Impossible. “That is not — ” he began, and she shook her head.

“This isn’t negotiable.” She’d broken into his protest without raising her voice, and somehow her calmness made her words sound more authoritative than if she had shouted. “Every time you use magic, you’re drawing on a source of power that’s barely holding together. It’s like trying to run on a broken leg. You might get where you’re going, but you’ll cause damage that I can’t repair. The void scarring is bad enough already. If you keep pulling from a compromised gift, the scarring will spread to parts of your magic that are currently healthy, and what could have been a lengthy recovery will become a permanent disability.” She let those words settle on him before she added, “So you’ll rest, you’ll eat what I put in front of you, you’ll submit to treatment twice a day, and you’ll leave the wards to do their job on their own until I tell you otherwise.”

All he could do was stare at her. She stared back at him coolly. Someone else might have looked compromised by their lack of sleep or the inherent lack of authority that came with rumpled clothes badly in need of changing and hair that needed brushing. But somehow, she was giving orders to a warlock who had once made the prima of her clan negotiate with him as an equal.

The appropriate response, of course, would be to reassert his authority. He needed to remind her that this was his house, his collection, and his life’s work, and that he had been managing all of it quite capably for seventeen years without the assistance of a small-town nurse practitioner some ten years his junior. He had the words ready.

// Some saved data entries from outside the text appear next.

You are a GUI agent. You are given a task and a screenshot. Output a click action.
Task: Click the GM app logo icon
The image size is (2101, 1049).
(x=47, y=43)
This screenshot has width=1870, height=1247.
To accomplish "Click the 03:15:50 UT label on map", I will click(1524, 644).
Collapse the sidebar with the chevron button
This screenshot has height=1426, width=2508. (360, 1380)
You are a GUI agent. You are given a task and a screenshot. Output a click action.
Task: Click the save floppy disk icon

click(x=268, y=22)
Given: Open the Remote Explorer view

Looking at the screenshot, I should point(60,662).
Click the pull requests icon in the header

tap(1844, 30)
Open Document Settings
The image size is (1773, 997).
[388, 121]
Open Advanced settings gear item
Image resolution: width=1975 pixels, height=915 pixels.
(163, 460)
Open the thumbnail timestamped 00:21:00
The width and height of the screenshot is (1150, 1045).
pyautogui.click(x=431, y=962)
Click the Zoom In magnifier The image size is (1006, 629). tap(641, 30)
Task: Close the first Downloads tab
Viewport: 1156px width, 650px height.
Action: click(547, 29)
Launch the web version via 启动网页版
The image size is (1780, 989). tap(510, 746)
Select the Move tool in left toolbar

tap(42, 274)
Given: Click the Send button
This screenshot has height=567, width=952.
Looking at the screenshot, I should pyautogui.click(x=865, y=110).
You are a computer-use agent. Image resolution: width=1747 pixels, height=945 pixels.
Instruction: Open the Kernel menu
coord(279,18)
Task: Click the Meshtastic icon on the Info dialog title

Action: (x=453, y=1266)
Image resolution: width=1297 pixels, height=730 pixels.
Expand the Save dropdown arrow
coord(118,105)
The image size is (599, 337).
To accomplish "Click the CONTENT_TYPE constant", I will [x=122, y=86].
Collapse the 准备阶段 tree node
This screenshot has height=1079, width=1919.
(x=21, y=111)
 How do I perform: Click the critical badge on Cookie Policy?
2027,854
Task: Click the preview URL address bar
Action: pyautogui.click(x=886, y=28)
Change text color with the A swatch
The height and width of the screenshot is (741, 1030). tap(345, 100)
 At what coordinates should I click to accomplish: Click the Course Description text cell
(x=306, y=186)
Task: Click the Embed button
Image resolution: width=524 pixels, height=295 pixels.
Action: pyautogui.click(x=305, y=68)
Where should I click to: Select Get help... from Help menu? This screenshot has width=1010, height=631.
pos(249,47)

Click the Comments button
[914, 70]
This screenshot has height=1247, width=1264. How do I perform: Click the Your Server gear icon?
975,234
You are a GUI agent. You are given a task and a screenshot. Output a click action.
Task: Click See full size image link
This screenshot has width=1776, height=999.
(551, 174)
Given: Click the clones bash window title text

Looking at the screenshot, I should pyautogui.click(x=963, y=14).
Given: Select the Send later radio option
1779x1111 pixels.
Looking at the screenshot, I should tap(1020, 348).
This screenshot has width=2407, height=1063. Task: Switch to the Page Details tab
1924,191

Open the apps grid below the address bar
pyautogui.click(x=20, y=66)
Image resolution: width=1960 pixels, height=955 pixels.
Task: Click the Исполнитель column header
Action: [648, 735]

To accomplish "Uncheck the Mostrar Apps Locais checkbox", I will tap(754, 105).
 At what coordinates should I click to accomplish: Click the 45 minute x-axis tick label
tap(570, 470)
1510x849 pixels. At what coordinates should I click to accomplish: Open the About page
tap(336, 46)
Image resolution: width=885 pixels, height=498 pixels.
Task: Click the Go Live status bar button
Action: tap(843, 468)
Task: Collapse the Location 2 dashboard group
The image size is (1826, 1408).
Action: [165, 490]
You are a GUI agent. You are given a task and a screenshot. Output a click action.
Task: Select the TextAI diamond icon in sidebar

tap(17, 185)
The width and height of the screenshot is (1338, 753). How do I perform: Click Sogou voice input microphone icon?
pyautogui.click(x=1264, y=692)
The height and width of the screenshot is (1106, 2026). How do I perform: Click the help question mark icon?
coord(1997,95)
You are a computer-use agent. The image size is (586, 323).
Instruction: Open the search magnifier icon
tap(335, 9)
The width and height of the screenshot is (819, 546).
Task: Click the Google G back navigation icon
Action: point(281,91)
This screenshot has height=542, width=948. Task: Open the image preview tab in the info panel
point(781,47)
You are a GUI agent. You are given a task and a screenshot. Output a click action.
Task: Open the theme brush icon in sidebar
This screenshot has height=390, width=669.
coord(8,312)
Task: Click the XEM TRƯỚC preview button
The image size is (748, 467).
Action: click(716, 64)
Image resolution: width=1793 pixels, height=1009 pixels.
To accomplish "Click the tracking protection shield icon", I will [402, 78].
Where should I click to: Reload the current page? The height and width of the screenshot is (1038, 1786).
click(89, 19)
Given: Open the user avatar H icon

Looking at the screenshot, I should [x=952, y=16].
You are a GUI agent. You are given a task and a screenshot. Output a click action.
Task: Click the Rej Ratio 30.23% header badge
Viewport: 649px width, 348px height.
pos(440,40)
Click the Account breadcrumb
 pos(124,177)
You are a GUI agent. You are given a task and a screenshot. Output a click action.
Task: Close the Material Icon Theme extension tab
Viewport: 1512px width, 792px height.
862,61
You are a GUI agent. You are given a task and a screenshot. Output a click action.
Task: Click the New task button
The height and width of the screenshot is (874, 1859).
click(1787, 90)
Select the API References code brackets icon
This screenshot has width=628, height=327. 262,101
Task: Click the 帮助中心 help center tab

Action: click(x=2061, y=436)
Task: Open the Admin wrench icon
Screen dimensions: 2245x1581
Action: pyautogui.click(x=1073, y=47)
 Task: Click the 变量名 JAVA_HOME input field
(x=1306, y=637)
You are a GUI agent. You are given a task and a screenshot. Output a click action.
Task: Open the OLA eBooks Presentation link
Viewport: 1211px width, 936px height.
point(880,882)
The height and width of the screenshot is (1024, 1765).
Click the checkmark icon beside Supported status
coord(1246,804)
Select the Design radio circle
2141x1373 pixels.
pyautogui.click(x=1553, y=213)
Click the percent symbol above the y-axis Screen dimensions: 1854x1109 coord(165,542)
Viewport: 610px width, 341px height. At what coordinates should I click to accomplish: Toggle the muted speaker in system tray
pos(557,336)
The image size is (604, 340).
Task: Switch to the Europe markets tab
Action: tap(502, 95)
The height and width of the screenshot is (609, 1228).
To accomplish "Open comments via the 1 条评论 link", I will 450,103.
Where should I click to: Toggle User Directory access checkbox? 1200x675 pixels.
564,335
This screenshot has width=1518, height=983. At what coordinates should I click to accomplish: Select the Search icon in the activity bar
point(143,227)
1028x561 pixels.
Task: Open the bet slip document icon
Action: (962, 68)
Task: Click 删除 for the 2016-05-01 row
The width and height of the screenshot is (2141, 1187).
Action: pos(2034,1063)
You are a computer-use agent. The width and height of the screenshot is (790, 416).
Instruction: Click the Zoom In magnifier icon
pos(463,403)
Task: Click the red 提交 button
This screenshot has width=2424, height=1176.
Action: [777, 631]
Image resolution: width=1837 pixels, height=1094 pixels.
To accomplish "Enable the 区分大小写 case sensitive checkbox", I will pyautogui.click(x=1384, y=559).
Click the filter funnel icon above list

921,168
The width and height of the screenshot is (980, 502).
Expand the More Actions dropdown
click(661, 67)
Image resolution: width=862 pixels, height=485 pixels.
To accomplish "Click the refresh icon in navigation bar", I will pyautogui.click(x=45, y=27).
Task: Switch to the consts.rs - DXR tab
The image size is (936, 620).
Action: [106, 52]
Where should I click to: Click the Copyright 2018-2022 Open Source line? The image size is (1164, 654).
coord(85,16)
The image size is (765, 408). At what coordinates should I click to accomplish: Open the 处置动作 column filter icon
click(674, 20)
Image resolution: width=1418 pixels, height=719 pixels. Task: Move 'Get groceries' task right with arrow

He knew they were good words, precise and cutting and perfectly chosen to establish that whatever temporary authority she might have gained from his incapacity, the fundamental power dynamic in this house remained unchanged.

But he didn’t say any of them.

Because the most unsettling thing — more unsettling than the prognosis she’d just given him, more unsettling than the damage to his magic — was that he was going to obey her. Not because she was right, although she was, and not because he had no choice, although he didn’t. But because something in the way she’d delivered that ultimatum, without anger and without fear, without any apparent need for him to agree or approve or even respond, had cut through his defenses more effectively than any magic he had ever encountered.